At 220 pounds the idea of being anything lower than a size 10 was not even
an idea. Being in a pair of size 4 capri's was not a possibility. And if
someone told me that I would be in these size 4 capri's a year and a half
ago, after I got done laughing my ass off I would have simply assumed that
at a size 4, all my body related issues would be solved. It simply would not
occur to me that at this size I could still have dimply thighs and a jiggly
stomach. I would have been planning my Bikini wardrobe. And if the 220 pound
me would see the 140's me she would have probably been hella impressed (and
jealous and snarky) and think she looked pretty damn perfect. But as the
weight came off, and I saw what was possible, the pretty damn perfect to
220Sara has turned into the MEH 140sSara sees. A flatter stomach is no
longer good enough. I want definition. Smaller arms don't cut it... I still
don't see enough muscle. The Thighs not touching doesn't thrill me quite as
much as it used to (although, I will admit, it's still pretty thrilling)...
I still don't feel comfortable wearing short skirts or a bathing suit
because they seem gigantic and dimply.

But others don't get this. And maybe I shouldn't expect them to. I just wish
I could say "My arms are flabbing out and I can feel my stomach expanding"
and hear someone say "well I don't see that, but if thats how you feel put
down the Rum and Coke and get your ass back to the gym and tone those
bitches down!" rather than "WhatEVER you have no room to bitch, you look
great.. here have another piece of cheesecake".

Not that I don't want a piece of Cheesecake or anything... It's just a
little bit like enabling, and if I allow myself into that trap of "I look
good, I can have another piece of Cheesecake" too much, I'll be right back
where I started.

PS. I did go to the Y this morning. I only did 20 minutes of Cardio, but because of the foot I am trying to stay focused on strength training, and I got that in as well, so I am happy about that. :)

The progigal ---podigal----my son (or daughter) Returns

(Title only funny if you watch The Office.)

(You really should...Watch The Office, that is)

Hithere, hows it going? Hope you've been well.

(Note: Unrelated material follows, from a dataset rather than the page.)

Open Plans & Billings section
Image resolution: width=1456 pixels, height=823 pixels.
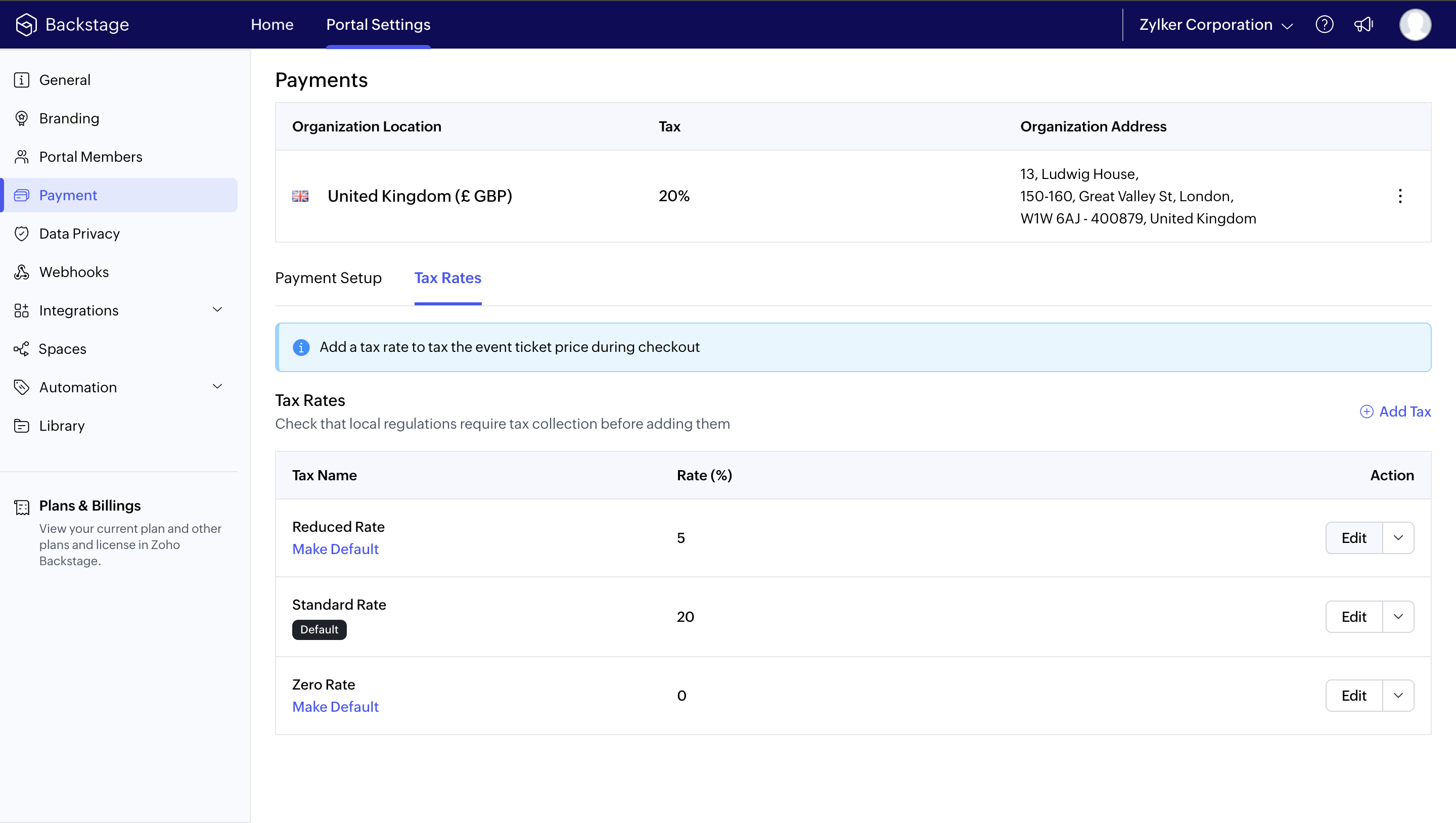(x=90, y=506)
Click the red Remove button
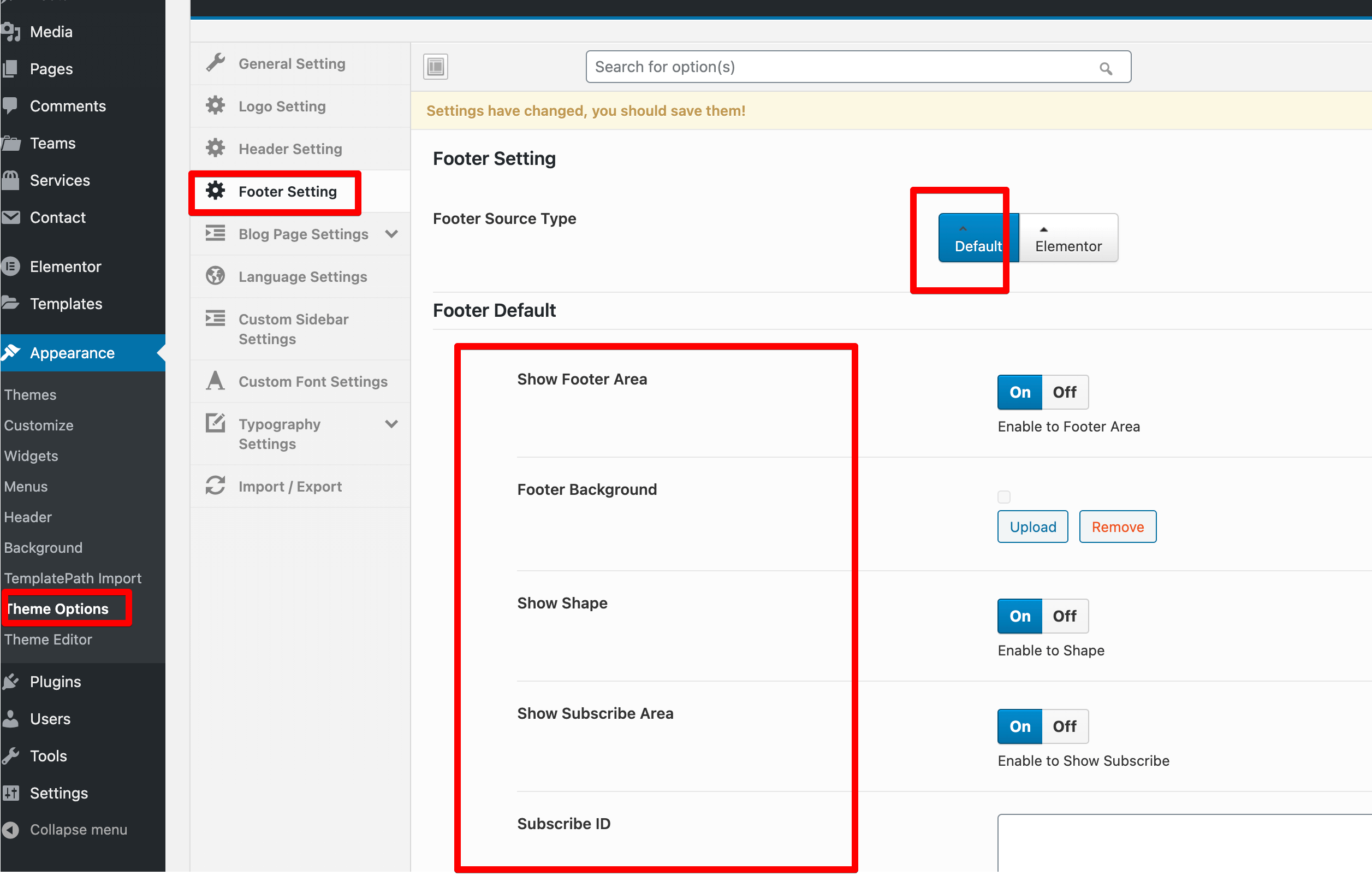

Me? Doing OK. I have been gone for a long time, but have not been going
crazy that entire time. Really it's just been the last 2-3 weeks that I have
felt myself really slipping. Between my birthday and my SILs wedding, the on
going foot issue, and some serious dental issues, I really just let go. I
didn't weigh---and still haven't really weighed for about 2 and a half
weeks. I haven't been regular with the workouts for that long either. Im
working on getting back in the swing, so I can get back to the best I can be
before my foot surgery the first week in August after which I will be
completely off of it for 3 weeks.

Right now Im writing here to make myself accountable and try to work through
some things. I don't know how much I will be able to comment on other
Blogs... and I want to apologize for that up front. Hopefully in time I can
devote time to that as well.

I did yoga and some ab work this morning and no matter what my foot says, Im
going to the Y in the morning. I have been tracking food for 2 days now, and
doing just fine with that. I do need a specific goal though, and am trying
to figure out just what it should be.

That's all I've got for now...

Today

Today I will track my eating.

Today I will do yoga when I get home from work, along with some ab work.

Today I will not eat sugar.

Tomorrow... Tomorrow I will go to the gym.

It's been a long time... too long. It's time to get re-committed. With
everything that has gone on and will be going on I need to be in the best
place possible.

Now who is going to come take that salami out of my fridge?